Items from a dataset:
[Start of Attachment]

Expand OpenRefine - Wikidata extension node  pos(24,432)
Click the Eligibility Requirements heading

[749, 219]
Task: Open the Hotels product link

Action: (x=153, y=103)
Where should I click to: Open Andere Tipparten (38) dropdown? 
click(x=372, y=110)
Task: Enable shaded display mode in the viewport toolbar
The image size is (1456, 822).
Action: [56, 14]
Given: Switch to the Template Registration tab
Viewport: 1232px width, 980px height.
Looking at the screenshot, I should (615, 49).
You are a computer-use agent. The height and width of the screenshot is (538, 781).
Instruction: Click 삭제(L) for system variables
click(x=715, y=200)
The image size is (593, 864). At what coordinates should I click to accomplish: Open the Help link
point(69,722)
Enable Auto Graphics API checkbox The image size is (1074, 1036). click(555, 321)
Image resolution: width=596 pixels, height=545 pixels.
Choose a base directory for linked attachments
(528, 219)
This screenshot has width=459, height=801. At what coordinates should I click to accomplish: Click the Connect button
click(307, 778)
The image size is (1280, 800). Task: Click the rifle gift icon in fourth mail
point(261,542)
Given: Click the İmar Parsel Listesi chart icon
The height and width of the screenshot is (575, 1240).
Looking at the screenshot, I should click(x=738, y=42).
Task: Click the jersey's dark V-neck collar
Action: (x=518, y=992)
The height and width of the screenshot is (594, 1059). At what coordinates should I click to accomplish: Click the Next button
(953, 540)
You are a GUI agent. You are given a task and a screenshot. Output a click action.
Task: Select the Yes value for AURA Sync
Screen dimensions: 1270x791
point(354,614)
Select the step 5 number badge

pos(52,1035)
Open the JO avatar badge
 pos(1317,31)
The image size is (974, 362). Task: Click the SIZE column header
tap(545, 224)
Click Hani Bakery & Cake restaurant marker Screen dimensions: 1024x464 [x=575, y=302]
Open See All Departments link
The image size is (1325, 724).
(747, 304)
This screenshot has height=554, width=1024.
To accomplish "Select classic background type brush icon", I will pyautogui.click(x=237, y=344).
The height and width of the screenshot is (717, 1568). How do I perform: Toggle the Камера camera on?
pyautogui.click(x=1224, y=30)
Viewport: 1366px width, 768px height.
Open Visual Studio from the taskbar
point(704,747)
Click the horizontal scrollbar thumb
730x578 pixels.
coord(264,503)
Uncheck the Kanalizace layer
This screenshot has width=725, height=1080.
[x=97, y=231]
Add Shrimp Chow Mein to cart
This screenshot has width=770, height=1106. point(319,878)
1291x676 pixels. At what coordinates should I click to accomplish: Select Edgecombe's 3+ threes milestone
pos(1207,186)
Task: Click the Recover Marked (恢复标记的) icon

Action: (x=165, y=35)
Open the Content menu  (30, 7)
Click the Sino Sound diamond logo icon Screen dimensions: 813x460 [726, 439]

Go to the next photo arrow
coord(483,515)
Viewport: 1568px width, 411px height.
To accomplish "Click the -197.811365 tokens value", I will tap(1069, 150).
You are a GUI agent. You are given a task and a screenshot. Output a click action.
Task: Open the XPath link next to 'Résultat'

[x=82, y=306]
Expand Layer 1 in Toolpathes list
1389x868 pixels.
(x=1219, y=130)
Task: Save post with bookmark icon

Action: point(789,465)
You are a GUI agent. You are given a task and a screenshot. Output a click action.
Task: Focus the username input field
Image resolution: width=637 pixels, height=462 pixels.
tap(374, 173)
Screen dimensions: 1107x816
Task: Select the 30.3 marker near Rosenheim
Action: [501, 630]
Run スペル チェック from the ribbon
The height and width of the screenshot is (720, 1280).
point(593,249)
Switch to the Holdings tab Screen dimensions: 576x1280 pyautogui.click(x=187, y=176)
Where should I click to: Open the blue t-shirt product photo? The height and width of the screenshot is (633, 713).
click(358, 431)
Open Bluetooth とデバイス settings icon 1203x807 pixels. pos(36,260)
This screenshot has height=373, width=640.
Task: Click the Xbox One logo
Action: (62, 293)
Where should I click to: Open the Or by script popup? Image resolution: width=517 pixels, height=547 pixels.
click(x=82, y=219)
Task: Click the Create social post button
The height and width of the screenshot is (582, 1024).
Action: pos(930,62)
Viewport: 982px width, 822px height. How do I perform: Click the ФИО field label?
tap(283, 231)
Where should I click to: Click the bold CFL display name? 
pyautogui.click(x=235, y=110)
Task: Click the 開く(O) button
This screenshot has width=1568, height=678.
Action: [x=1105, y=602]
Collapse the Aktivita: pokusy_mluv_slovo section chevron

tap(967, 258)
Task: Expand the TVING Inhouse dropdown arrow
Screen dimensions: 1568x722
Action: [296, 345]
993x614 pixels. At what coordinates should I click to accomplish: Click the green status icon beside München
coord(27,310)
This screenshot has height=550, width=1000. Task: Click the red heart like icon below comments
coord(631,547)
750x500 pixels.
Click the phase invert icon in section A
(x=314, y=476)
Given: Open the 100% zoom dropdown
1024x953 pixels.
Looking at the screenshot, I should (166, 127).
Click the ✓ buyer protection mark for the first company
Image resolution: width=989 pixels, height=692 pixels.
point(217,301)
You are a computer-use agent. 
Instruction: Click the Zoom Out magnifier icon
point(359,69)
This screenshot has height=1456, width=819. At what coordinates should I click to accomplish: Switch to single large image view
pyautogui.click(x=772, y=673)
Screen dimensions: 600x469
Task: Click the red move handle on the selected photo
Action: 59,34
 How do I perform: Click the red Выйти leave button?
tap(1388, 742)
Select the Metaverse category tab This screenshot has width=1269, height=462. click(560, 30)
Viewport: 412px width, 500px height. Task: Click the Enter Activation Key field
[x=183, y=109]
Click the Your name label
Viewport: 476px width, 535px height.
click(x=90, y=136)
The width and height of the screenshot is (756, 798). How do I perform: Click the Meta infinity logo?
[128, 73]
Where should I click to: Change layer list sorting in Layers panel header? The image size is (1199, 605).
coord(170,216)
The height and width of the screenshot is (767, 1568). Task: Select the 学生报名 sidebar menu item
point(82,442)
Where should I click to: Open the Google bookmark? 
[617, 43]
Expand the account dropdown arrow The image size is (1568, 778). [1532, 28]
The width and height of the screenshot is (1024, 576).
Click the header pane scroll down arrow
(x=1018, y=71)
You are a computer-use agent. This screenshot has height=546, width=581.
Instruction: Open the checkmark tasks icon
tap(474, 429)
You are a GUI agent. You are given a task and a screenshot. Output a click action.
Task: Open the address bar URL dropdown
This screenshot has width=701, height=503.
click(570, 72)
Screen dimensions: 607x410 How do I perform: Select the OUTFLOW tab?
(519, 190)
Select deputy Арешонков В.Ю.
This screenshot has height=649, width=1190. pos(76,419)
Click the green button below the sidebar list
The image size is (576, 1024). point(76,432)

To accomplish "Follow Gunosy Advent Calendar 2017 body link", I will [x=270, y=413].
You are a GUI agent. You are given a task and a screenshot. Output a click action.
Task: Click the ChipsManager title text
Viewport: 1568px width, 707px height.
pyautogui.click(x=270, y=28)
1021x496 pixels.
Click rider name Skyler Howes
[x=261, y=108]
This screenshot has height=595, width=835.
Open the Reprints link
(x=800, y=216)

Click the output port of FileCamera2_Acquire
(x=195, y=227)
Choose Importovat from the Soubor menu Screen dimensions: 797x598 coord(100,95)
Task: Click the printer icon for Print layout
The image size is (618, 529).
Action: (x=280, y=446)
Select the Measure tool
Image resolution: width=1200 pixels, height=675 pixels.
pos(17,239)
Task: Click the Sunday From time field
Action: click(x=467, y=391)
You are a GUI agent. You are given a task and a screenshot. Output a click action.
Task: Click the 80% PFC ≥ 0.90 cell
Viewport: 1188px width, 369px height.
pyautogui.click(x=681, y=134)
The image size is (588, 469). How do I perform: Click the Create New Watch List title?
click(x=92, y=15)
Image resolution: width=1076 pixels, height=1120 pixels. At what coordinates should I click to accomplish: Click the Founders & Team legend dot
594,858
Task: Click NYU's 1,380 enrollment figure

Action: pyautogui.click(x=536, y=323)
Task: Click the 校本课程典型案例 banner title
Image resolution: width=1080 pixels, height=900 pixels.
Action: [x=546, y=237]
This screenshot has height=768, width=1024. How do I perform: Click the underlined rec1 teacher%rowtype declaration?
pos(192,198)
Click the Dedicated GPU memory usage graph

[End of Attachment]

→ **WORK INSTRUCTION**: Find every line of the data that includes the string "computer". Copy each of those lines.

→ **RESPONSE TO THIS EXERCISE**:
You are a computer-use agent. The height and width of the screenshot is (538, 781).
You are a computer-use agent. 
You are a computer-use agent. This screenshot has height=546, width=581.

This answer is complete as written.